### DATA FOR THE TASK
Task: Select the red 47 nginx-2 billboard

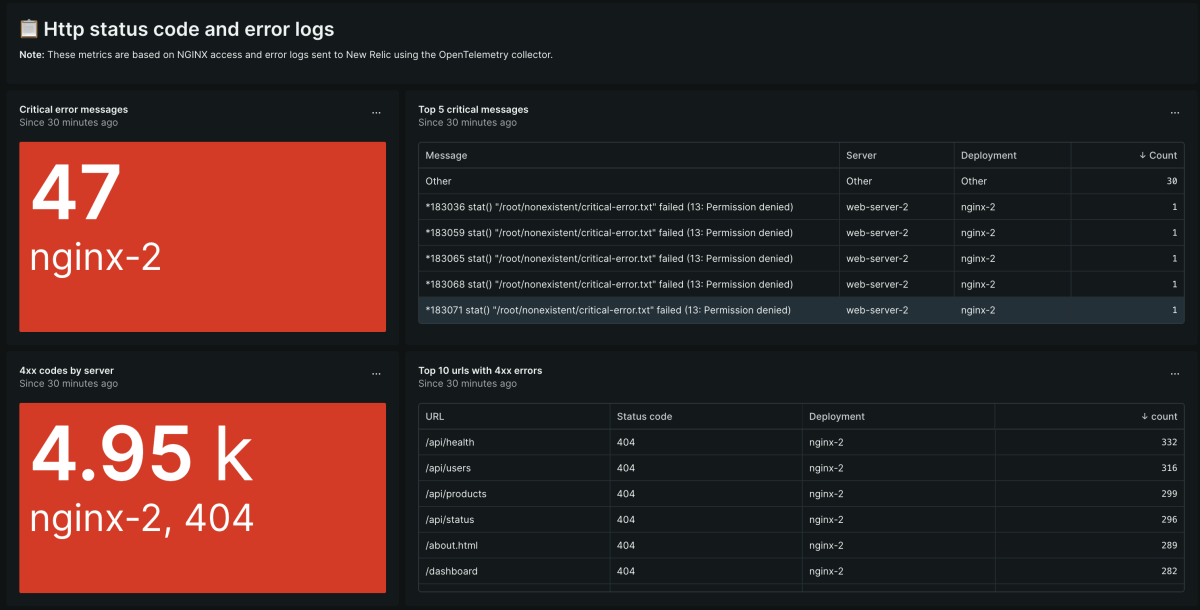Action: tap(203, 236)
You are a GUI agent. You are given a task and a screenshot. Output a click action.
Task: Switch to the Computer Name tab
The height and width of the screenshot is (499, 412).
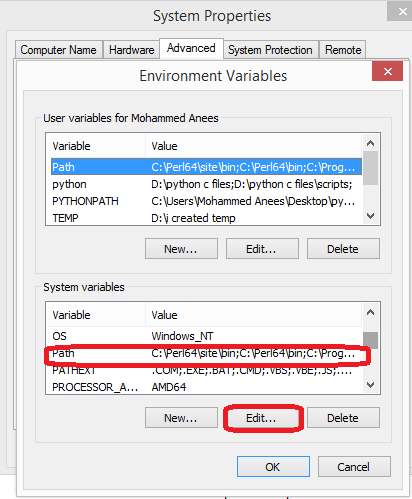pyautogui.click(x=58, y=50)
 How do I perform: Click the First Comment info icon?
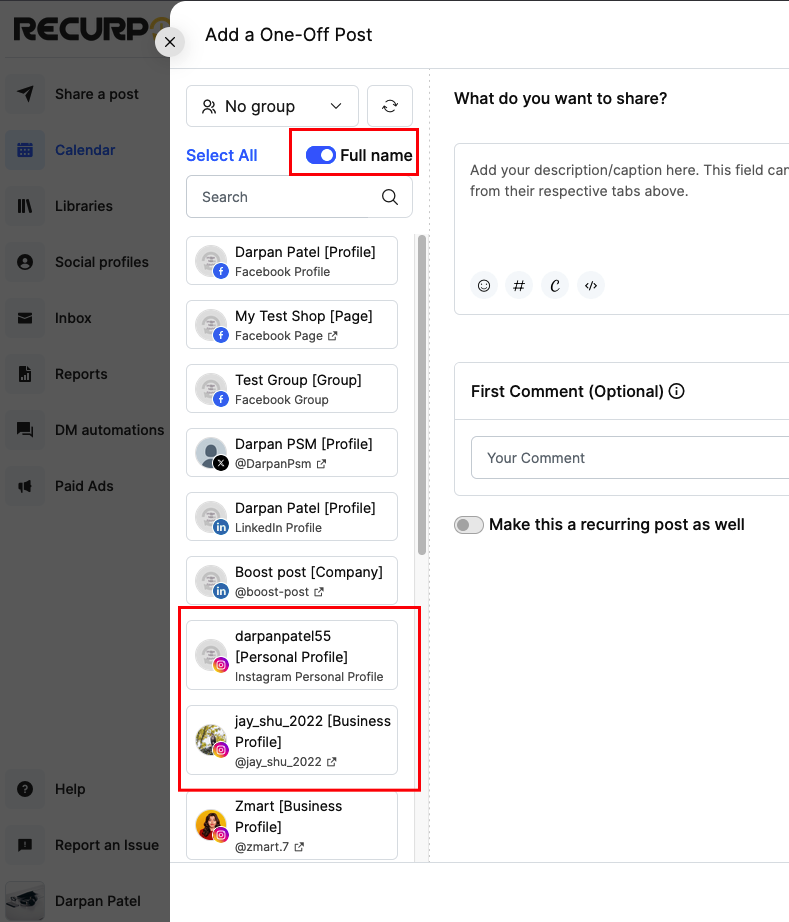(677, 391)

### TASK GOAL
Reproduce the whole listing above word for word, leaving out the pictures.

### TASK OUTPUT
Task: Select the red 47 nginx-2 billboard

Action: tap(203, 236)
You are a GUI agent. You are given a task and a screenshot. Output a click action.
Task: Switch to the Computer Name tab
The height and width of the screenshot is (499, 412).
pyautogui.click(x=58, y=50)
 How do I perform: Click the First Comment info icon?
(677, 391)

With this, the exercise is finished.